-- Instruction --
Copy out word for word the lines starting with the line containing "Describe the element at coordinates (1050, 232)" and going through the line containing "Describe the element at coordinates (579, 509)", both of those lines included.

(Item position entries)
** Start **
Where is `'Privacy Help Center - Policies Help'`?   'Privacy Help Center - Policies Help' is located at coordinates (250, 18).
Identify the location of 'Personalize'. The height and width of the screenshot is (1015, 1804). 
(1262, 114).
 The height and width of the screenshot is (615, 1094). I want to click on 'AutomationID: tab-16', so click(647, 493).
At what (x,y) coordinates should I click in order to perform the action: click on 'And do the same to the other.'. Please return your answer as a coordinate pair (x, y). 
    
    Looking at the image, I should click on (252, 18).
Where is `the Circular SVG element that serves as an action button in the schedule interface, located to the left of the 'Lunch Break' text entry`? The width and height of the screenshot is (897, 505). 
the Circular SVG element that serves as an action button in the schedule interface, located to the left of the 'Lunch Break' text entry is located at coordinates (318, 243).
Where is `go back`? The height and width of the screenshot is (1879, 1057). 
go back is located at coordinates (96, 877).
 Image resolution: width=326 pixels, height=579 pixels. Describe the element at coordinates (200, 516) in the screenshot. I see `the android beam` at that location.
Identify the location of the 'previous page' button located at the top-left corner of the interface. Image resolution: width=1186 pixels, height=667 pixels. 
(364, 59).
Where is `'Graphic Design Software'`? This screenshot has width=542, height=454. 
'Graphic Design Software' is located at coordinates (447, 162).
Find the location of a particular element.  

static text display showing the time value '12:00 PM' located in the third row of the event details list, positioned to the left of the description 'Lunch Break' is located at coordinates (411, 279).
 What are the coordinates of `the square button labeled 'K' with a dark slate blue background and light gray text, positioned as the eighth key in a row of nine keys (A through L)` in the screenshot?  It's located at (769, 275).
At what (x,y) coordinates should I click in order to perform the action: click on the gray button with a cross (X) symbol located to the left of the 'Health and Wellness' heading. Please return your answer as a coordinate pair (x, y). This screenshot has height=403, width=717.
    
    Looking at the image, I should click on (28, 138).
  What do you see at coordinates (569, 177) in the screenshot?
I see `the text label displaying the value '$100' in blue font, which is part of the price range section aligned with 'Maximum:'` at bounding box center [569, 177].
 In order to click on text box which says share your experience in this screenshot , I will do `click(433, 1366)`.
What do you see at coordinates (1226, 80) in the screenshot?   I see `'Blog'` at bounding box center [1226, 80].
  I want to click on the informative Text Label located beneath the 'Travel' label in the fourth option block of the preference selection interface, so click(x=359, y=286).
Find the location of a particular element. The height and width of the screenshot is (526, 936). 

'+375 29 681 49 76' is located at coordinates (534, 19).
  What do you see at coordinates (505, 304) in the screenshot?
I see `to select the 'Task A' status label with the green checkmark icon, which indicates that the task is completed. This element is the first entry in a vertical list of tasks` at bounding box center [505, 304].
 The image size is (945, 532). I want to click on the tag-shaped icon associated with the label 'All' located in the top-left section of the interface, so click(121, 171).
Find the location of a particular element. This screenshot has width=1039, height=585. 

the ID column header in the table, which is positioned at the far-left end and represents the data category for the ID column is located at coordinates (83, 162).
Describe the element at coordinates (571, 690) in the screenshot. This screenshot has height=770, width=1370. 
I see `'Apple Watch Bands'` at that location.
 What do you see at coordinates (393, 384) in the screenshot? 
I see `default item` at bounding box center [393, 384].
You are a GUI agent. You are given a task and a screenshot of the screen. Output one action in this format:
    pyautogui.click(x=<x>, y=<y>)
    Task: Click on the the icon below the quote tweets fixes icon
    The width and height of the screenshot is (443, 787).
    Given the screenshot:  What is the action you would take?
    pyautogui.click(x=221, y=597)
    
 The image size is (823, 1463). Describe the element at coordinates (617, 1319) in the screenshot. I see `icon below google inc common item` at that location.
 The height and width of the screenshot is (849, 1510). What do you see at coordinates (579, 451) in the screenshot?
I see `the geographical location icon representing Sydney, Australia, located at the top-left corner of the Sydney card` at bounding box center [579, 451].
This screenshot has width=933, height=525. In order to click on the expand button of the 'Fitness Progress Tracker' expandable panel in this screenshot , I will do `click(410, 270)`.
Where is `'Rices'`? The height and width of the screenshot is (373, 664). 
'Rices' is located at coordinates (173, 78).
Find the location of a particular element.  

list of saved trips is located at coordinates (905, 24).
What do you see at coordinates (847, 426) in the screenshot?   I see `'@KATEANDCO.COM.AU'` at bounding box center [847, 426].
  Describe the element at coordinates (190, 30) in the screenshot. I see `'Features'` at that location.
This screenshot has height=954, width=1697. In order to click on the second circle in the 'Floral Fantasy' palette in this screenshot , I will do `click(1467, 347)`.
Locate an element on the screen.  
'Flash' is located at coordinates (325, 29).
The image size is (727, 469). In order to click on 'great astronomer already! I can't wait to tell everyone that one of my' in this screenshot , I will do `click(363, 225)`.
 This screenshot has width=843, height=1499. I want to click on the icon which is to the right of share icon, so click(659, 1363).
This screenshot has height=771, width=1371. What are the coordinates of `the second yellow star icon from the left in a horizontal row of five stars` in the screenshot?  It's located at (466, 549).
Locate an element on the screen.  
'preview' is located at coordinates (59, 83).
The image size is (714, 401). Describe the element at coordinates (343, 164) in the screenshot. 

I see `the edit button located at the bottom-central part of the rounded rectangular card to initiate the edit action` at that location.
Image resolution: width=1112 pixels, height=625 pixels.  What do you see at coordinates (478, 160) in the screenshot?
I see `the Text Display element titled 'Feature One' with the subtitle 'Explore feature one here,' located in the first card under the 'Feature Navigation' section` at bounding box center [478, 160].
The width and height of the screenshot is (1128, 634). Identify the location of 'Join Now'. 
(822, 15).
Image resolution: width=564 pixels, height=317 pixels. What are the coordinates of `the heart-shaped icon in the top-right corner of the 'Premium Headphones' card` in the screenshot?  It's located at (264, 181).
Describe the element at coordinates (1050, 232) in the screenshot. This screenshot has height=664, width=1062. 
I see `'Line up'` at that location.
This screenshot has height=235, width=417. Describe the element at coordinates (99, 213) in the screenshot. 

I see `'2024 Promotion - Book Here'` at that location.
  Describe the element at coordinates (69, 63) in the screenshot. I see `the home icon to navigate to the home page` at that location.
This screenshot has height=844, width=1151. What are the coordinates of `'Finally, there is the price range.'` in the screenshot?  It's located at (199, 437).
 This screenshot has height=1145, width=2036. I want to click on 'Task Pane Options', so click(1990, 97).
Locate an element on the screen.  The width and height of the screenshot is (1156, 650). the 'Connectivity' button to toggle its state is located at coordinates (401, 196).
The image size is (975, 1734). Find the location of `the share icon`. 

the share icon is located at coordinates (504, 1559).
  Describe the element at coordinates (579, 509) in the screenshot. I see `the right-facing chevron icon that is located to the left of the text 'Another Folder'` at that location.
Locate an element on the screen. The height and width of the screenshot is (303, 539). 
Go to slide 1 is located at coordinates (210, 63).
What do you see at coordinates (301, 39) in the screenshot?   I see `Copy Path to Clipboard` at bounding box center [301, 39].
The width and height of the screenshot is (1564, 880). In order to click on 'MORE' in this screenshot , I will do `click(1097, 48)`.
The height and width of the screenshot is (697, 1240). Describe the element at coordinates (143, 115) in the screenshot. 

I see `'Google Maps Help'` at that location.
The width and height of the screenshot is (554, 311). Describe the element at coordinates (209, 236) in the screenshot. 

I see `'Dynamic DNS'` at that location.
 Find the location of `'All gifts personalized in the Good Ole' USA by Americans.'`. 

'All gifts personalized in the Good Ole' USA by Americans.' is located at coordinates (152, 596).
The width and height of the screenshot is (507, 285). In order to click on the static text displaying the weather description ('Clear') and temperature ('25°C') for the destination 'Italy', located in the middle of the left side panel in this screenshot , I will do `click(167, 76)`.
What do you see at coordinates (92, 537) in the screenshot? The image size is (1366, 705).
** End **
-- Result of the exercise --
Describe the element at coordinates (1050, 232) in the screenshot. This screenshot has height=664, width=1062. 
I see `'Line up'` at that location.
This screenshot has height=235, width=417. Describe the element at coordinates (99, 213) in the screenshot. 

I see `'2024 Promotion - Book Here'` at that location.
  Describe the element at coordinates (69, 63) in the screenshot. I see `the home icon to navigate to the home page` at that location.
This screenshot has height=844, width=1151. What are the coordinates of `'Finally, there is the price range.'` in the screenshot?  It's located at (199, 437).
 This screenshot has height=1145, width=2036. I want to click on 'Task Pane Options', so click(1990, 97).
Locate an element on the screen.  The width and height of the screenshot is (1156, 650). the 'Connectivity' button to toggle its state is located at coordinates (401, 196).
The image size is (975, 1734). Find the location of `the share icon`. 

the share icon is located at coordinates (504, 1559).
  Describe the element at coordinates (579, 509) in the screenshot. I see `the right-facing chevron icon that is located to the left of the text 'Another Folder'` at that location.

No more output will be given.